A legit solution that would work with fiat or PM backed currencies...
One Dollar Of Capital - A Definition And Challenge*
https://market-ticker.org/akcs-www?post=209282
(snips throughout)
One Dollar of Capital is simply the principle that nobody be permitted to "create credit out of thin air", thus artificially expanding the spendable supply of "money" in the system. This, and only this, is the reason for all of the bubbles and financial collapses throughout history.
Banks are limited to depository institutions
Investment banks can trade, be involved in in the capital markets or whatever else they wish. However, they are forbidden deposits, government-backed insurance of any form or any sort of public assistance.

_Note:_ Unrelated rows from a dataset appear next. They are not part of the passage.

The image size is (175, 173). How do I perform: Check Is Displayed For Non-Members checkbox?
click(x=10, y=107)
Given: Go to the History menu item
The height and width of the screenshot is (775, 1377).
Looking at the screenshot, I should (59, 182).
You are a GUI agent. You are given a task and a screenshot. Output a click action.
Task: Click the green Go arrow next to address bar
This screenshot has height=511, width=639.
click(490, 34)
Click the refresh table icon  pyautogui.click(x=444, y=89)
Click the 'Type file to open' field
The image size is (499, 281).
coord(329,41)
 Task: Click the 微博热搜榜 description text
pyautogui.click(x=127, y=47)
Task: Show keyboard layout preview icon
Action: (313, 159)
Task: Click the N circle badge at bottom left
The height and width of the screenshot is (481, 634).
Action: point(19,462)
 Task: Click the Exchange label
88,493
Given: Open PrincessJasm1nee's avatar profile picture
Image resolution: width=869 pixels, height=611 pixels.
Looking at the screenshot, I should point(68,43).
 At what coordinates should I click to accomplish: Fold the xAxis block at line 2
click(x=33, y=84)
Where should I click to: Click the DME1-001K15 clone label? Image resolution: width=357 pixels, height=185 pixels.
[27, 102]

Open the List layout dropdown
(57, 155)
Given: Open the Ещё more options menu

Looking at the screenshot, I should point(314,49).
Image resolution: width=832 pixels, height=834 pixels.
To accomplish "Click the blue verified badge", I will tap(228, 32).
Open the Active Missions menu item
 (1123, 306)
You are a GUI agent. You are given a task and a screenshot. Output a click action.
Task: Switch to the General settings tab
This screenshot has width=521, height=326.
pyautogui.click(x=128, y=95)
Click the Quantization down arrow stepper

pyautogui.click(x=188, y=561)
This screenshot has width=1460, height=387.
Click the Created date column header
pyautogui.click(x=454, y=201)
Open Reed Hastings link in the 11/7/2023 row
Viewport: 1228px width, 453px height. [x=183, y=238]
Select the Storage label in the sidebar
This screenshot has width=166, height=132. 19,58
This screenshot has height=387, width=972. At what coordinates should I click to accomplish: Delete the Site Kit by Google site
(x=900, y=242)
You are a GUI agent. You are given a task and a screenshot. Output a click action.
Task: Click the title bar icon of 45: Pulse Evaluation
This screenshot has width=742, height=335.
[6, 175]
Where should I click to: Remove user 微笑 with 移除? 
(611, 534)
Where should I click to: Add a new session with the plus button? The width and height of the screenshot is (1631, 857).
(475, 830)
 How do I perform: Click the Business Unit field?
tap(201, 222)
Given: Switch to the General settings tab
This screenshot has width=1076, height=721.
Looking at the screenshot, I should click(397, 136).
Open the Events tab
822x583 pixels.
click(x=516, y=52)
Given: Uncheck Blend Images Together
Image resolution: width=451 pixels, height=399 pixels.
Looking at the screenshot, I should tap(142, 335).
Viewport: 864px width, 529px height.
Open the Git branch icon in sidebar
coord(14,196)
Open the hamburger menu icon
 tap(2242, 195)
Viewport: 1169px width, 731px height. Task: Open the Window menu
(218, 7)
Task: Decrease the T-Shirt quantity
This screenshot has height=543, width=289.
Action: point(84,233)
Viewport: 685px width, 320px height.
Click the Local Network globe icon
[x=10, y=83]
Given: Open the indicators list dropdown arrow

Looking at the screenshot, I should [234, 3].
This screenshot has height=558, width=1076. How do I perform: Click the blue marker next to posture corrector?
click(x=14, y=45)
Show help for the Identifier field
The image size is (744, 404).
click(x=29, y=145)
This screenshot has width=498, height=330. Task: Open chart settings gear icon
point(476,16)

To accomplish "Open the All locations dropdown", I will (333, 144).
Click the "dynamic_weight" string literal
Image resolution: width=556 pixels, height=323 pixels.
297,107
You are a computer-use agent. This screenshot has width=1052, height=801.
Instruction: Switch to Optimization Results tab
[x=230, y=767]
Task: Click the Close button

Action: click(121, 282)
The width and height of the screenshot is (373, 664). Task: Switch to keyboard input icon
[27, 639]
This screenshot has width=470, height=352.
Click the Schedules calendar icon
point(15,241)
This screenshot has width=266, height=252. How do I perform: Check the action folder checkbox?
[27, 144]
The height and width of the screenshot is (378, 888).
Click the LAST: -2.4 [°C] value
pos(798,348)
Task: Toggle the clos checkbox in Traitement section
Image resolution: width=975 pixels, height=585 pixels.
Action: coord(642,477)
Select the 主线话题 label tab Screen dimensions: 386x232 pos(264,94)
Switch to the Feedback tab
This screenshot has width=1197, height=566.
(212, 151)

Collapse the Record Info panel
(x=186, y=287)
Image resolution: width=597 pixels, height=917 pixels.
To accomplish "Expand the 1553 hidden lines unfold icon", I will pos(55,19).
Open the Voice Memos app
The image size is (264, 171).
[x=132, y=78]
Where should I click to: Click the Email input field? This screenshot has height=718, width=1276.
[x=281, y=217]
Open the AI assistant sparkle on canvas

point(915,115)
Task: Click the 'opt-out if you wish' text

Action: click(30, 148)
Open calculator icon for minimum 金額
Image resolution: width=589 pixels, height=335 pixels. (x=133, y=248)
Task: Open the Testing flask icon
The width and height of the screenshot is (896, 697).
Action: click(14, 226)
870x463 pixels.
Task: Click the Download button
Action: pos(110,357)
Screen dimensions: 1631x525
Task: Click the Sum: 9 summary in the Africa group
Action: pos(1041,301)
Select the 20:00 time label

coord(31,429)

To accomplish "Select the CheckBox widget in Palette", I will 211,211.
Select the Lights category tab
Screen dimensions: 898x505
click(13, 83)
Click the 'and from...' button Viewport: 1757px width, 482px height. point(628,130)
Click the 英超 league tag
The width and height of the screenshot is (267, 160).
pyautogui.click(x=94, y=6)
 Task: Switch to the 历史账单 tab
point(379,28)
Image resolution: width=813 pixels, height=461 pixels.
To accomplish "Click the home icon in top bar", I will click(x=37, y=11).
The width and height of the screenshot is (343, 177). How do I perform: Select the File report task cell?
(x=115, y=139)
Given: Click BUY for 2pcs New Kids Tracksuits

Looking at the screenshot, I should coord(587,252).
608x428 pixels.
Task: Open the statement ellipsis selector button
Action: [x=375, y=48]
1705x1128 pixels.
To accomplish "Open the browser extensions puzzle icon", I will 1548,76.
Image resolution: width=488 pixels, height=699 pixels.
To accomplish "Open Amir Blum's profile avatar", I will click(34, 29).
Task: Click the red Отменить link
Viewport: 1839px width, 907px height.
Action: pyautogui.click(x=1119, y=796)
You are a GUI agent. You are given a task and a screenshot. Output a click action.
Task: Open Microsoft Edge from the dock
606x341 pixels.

All institutions must mark-to-market every night.
No loan may be made beyond either the marked-to-market value of the collateral pledged or the firm's own capital.
We maintain a statutory "zero barrier" on excess actual capital in all institutions that have the privilege of lending against assets, at a level high enough to prevent a negative equity event from occurring.
All institutions that lend against assets must publicly disclose all transactions, marks and capital every night.
The reason institutions will lend on high risk loans is because they can monetize that risk (CDS) and aren't ultimately lending their capital. Denninger's proposal would change this and also force market rates while closing the retail gap (saving > borrowing). Institutions would still make margin but it would be completely transparent and because capital would back debt, the risks are minimized.
Where this needs work is how to handle and write-down/off uncollateralized defaults. This can't be allowed to create deflation but you can't reward an institution for defaults or we have the same problem.